▶ DATA FOR THIS TASK:
--------------------------------

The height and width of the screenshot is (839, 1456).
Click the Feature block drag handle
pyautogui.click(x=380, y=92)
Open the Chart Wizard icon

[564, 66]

--------------------------------

▶ WORK ORDER:
A complete, exact copy of the material is the expected answer.

▶ COMPLETED EXERCISE:
The height and width of the screenshot is (839, 1456).
Click the Feature block drag handle
pyautogui.click(x=380, y=92)
Open the Chart Wizard icon

[564, 66]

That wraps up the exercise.